Mais il y en a eu une autre. Puis une autre. Et une autre. Au fil des mois, les cas se sont comptés par dizaines, par centaines, par milliers.

Le phénomène s’est transformé en épidémie plongeant l’est du Congo sur le chemin des ténèbres…. Je me suis retrouvé confronté à une situation qu’aucun médecin n’avait encore affrontée, et pour laquelle les manuels n’étaient d’aucun secours. Ma vie en a été bouleversée» dit encore Denis Mukwege. Il ouvre un hôpital, invente des chirurgies réparatrices, s’entoure d’autres médecins, les forme… fait appel à des psychologues.
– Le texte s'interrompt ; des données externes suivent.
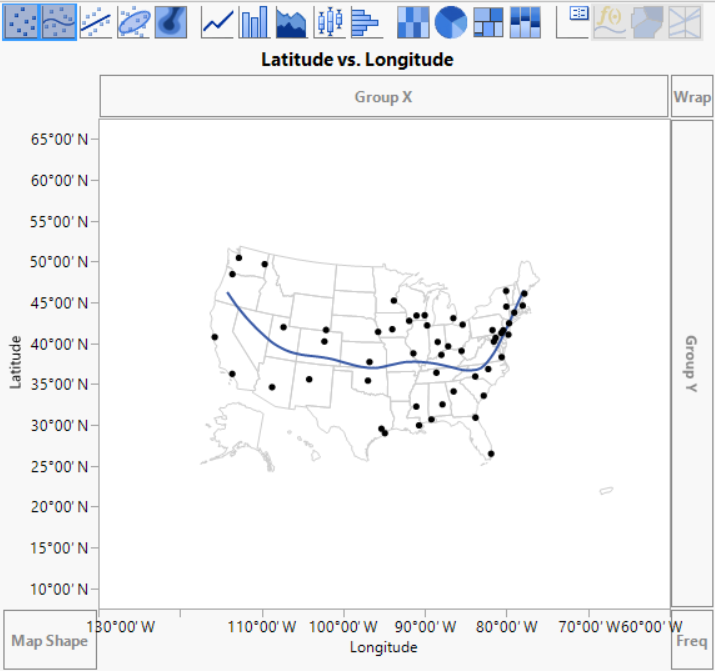
Task: Switch to the Line chart icon
Action: [218, 20]
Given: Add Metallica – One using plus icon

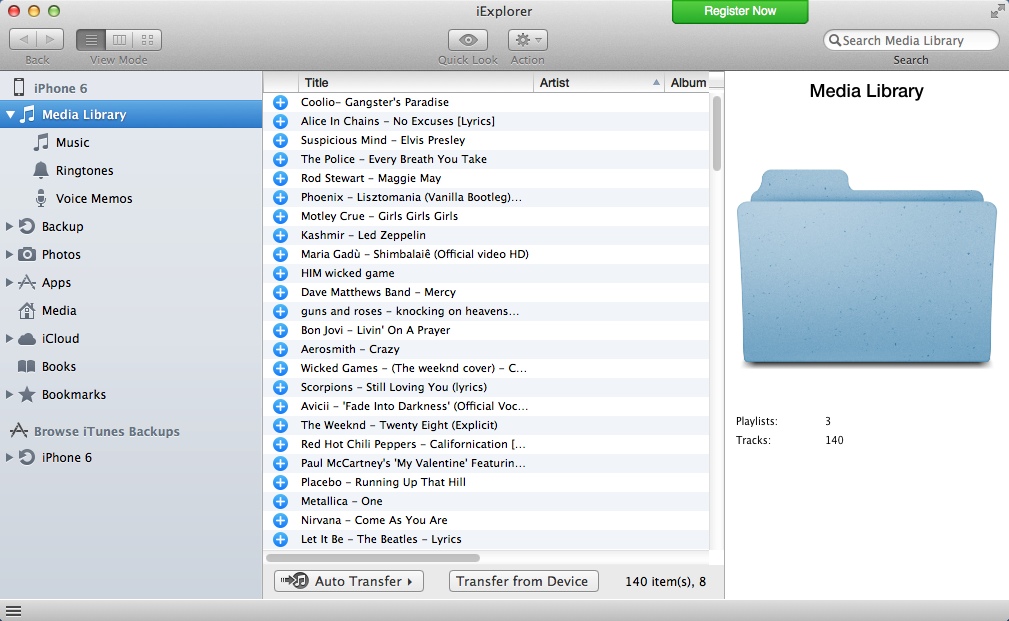Looking at the screenshot, I should [x=280, y=501].
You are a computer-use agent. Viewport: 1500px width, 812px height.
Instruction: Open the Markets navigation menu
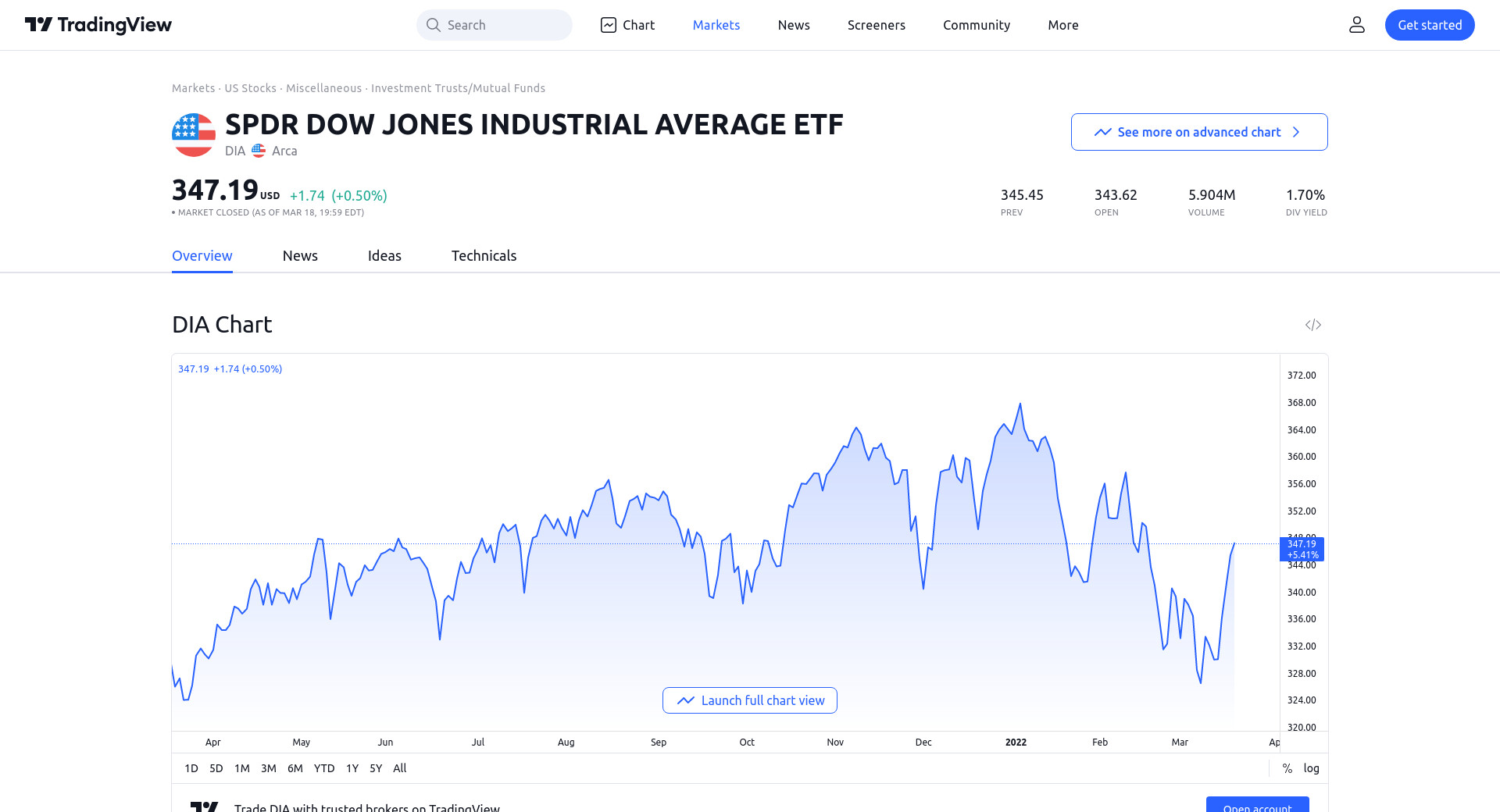(x=716, y=25)
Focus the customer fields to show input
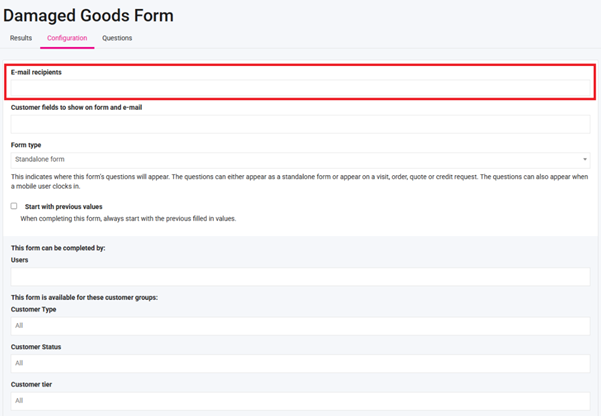 click(x=300, y=124)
Il interpelle aussi la communauté internationale, dénonce cette «arme de destruction massive» des viols «prémédités, méthodiques » où l’on cherche à «détruire la matrice, la porte d’entrée de la vie». Il croyait dénoncer son pays, il découvre à quel point la femme est une victime partout. « J’ai découvert que le viol de guerre existait dans toutes les sociétés. »

«Le lobbying financier est décidément le plus fort. L’argent, propre ou sale, ferme les bouches» dénonce encore le Dr Mukwege. 80% des réserves mondiales de coltan se trouvent au Congo, dans la région même où ces femmes sont capturées. Le coltan est indispensable à la fabrication des condensateurs utilisés notamment dans les smartphones dont la fabrication explose dans le monde. «Les armées et d’innombrables milices se sont emparées de ces eldorados. La mondialisation a des conséquences inattendues » déplore le médecin congolais qui dénonce la complicité de son gouvernement et des puissances internationales.

Car il s’adresse bien au-delà du Congo pour dénoncer la condition féminine. «Plus je parcours le monde, plus je suis touché de voir à quel point elles sont instrumentalisées, rejetées, déshumanisées. Et combien les normes sociales continuent de les maintenir dans une classe de sous-hommes. C’est inacceptable. »

Nadia Murad, Denis Mukwege, à travers ces deux parcours admirables, le Nobel de la Paix 2018 récompense un message pour la femme, à l’adresse de l’humanité.

Fabiana Giovannini.

* Le Monde du 07.10.2018, propos recueillis par Annick Cojean.